The longest losing streak for Bitcoin since December 2018 may have been broken yesterday to the relief of many, but immediately after, yesterday’s trading action saw further selling pressure result in another losing day as Bitcoin attempts to settle for solid footing above USD 10,000.
As of right now, 9:10 am Central Europe (7:10 am UTC and 3:10 pm Shanghai) Bitcoin has just touched a daily low of USD 9,971, in a downward trend from 24 hours ago when it was at USD 10,623 (CoinDesk). Spurts of selloffs during American trading and now Europe scalpers means that Bitcoin has lost over 5% of its value in a day, lopping off all the gains made since last weekend.
It was much of the same grey weather for the rest of the crypto market as well, as altcoins continued to give away more ground to losses, with Litecoin now threatening to again give back USD 90 territory and Ethereum’s hold above USD 200 slipping away. Bitcoin dominance stands at 65.2% — after setting a record for 2019 above 70% earlier — and the entire market capitalization for crypto is just shy of USD 275 billion (CoinMarketCap).
What this increasing Bitcoin dominance means is that even though Bitcoin price has been taking a beating in recent weeks, the fact that it is growing in dominance despite new altcoins being pushed out on the market every day means that crypto investors are still mitigating losses in a bear market if they choose to put their money in Bitcoin, as opposed to the thousands of other altcoin alternatives out there.
Sentiment wise, the whisperings and updates on crypto developments in India has certainly been taking a hold in social media in the last 24 hours. One of the more prominent threads online is happening with Off the Chain’s Anthony Pompliano sitting up and taking notice of the most recent utterings by government officials who insist that crypto will not be banned in the world’s second most populous nation.
We need to pay attention to what is happening in India around cryptocurrency regulation.
I’m willing to fly to meet with lawmakers and regulators if someone can get me a meeting.
Who can help?
— Pomp 🌪 (@APompliano) July 22, 2019
Pompliano, a veteran Bitcoin investor, is calling for invitations to the country to “meet with lawmakers and regulators”. He must feel that he has influence outside of North America and Bitcoin circles online, to have any chance of affecting how laws will be made in India. One must remember that even a Rights to Information (RTI) request filed by Indian crypto lawyer Varun Sethi had only resulted in a denial of any knowledge from the Reserve Bank of India (RBI) on any drafting of current crypto regulations. Why and how he believes he will have a different experience only he can say.
He isn’t alone in thinking that, however, as others have replied on his Tweet offering to join his efforts. Hacker Noon writer and crypto personality Peter McCormack is one saying he would “join you on that flight”. Will these industry personalities really be able to fly out to India and have a say on the matter? Indian officials should not take too kindly to outside interference, so it seems to suggest a gross overestimation of ability and influence on the part of Pompliano and co, although should they succeed in any measure, the effect on Bitcoin price could be pronounced.

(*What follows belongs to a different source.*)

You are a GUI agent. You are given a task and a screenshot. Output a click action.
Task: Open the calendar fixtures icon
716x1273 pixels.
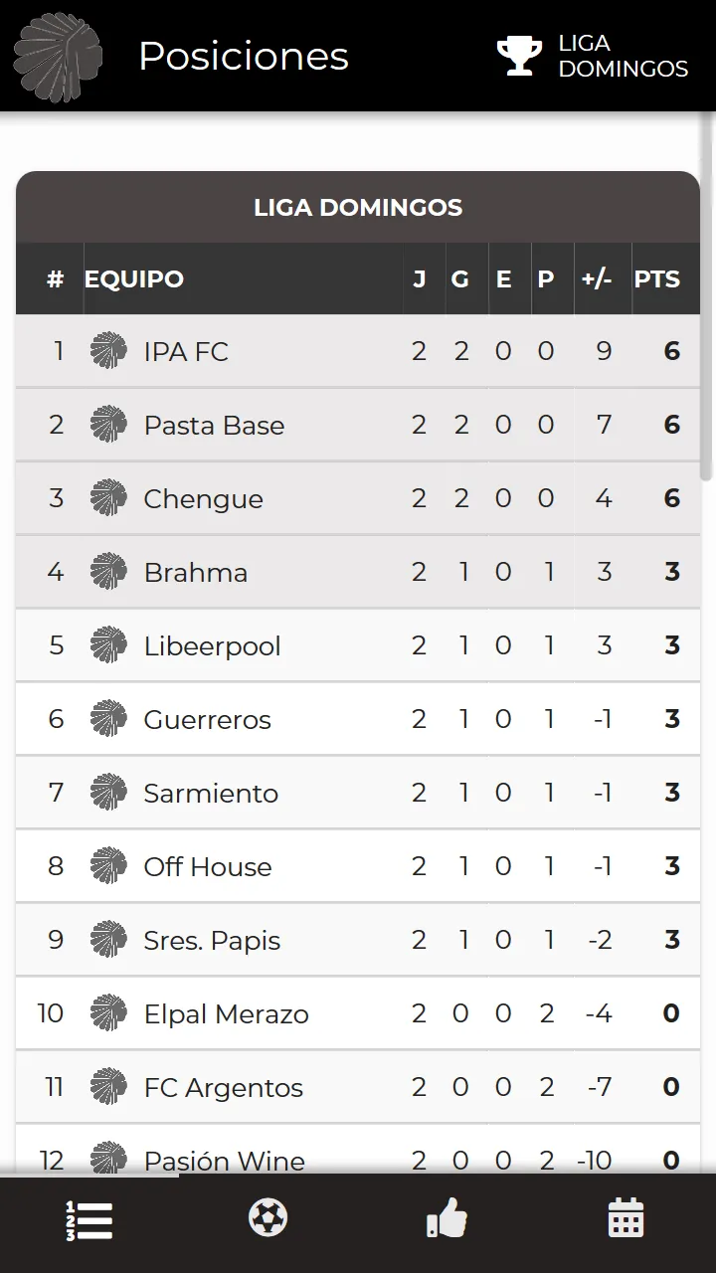[626, 1218]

The notable lack of responses from Indian nationals should give them a clue.
Meanwhile, another country recently hogging the spotlight in terms of Bitcoin and government wrangling has seemingly done a U-turn on its legal view of the world’s most-used digital asset. The IRan Chamber of Commerce, Industries, Mines and Agriculture has now issued an announcement that at once recognizes Bitcoin and Bitcoin mining in a traditional Central Asian power. The state’s Economic Commission’s approval of a mechanism for crypto mining apparently came from an executive law that would see official crypto mining being allowed from this month onwards.
Central Bank of Iran governor Abdolnaser Hemmati said:
“… a mechanism to mine digital coins was approved by the government’s economic commission and will later be put to discussion at a Cabinet meeting.”
Hemmati said that more efforts would be carried out as well to ensure that the growing group of Iranian miners would be brought into the fold, in a bid to make their activities contribute to the domestic economy, rather than taken outside Iranian borders.
The Economic Commission’s head, Elyas Hazrati, confirmed to Mehr News that this meant the Iranian government had recognized crypto:
“We do believe that cryptocurrency industry should be recognized as an official industry in Iran to let the country take advantage of its tax and customs revenues.”
The news would have been perhaps more significant in its effect on Bitcoin price and sentiment, if not for the fact that Iran is currently under economic sanctions by the US and its allies — in effect, most of the developed world. That its citizens have long been turning to Bitcoin to circumvent these blocks will not be lost on those parties interested in crypto.
But for the true Bitcoin advocate, this recognition by one of the oldest powers in the known world is just the latest sign that there is no stopping Bitcoin.
Will Bitcoin bulls without political leanings take note? We shall see.